Records for the task section start

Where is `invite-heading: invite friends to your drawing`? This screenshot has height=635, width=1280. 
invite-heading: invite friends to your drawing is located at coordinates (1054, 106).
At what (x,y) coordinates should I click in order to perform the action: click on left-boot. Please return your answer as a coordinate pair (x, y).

Records for the task section end
Records for the task section start

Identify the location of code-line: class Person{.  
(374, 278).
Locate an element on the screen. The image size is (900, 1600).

Records for the task section end
Records for the task section start

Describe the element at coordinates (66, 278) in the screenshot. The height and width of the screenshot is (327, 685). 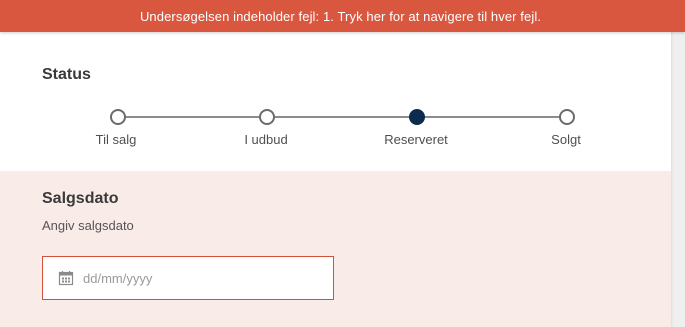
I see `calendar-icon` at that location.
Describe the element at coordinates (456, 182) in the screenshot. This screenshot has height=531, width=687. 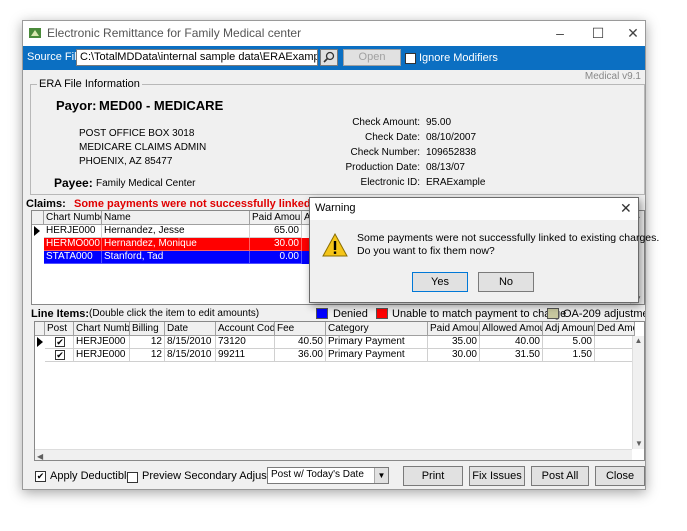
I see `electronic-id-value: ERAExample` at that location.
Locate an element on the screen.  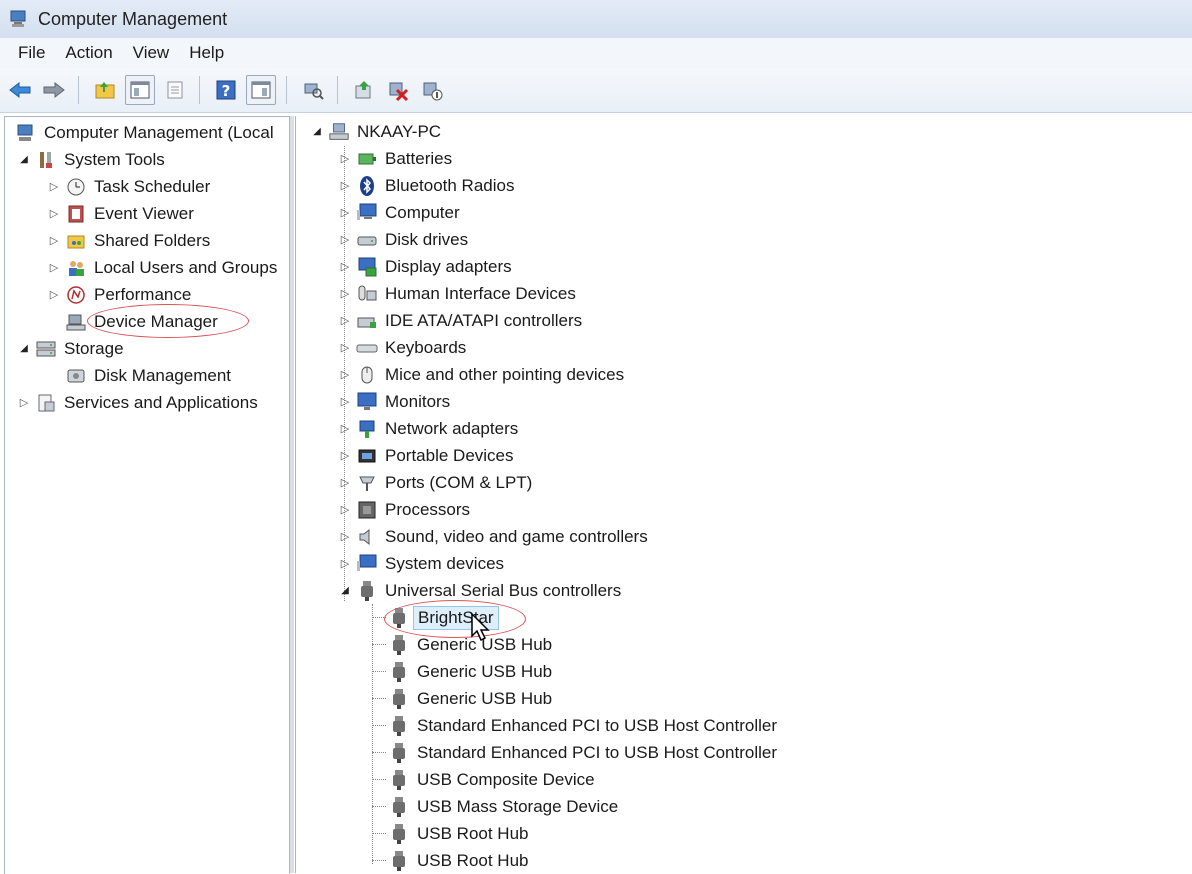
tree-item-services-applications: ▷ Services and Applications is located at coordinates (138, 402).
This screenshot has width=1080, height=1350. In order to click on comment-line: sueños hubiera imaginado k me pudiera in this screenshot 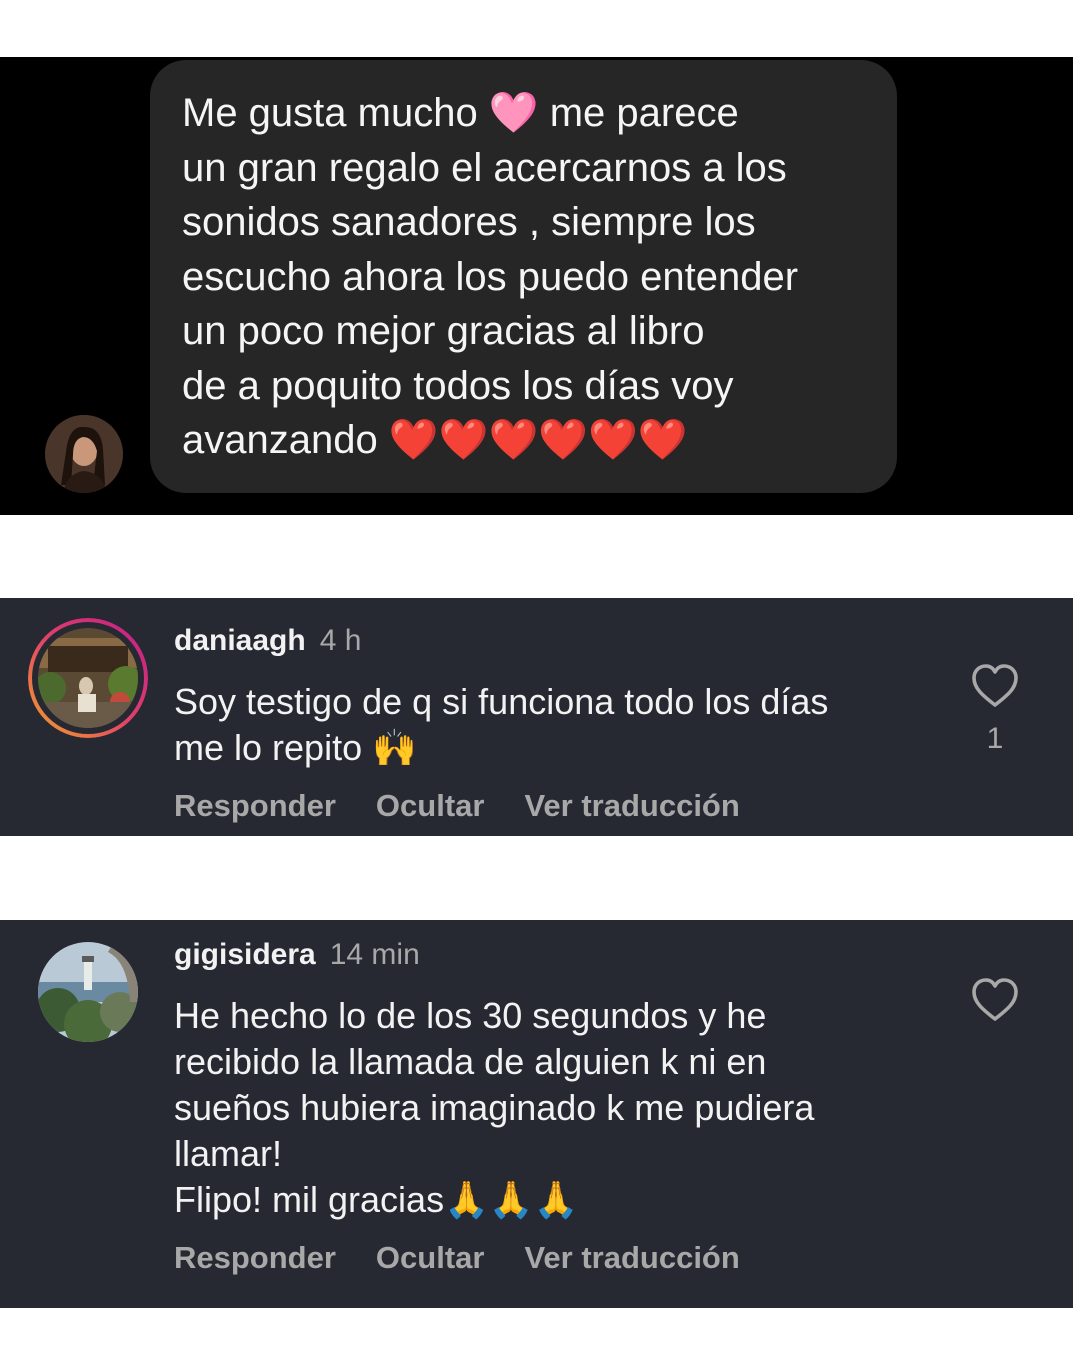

Records for the task section end

▸ **Activity**
Return the stretch of the records from the line containing "has height=635, width=1280." through the line containing "At what (x,y)", both lines included, copied without any change.

▸ **Response**
Where is `invite-heading: invite friends to your drawing`? This screenshot has height=635, width=1280. 
invite-heading: invite friends to your drawing is located at coordinates (1054, 106).
At what (x,y) coordinates should I click in order to perform the action: click on left-boot. Please return your answer as a coordinate pair (x, y).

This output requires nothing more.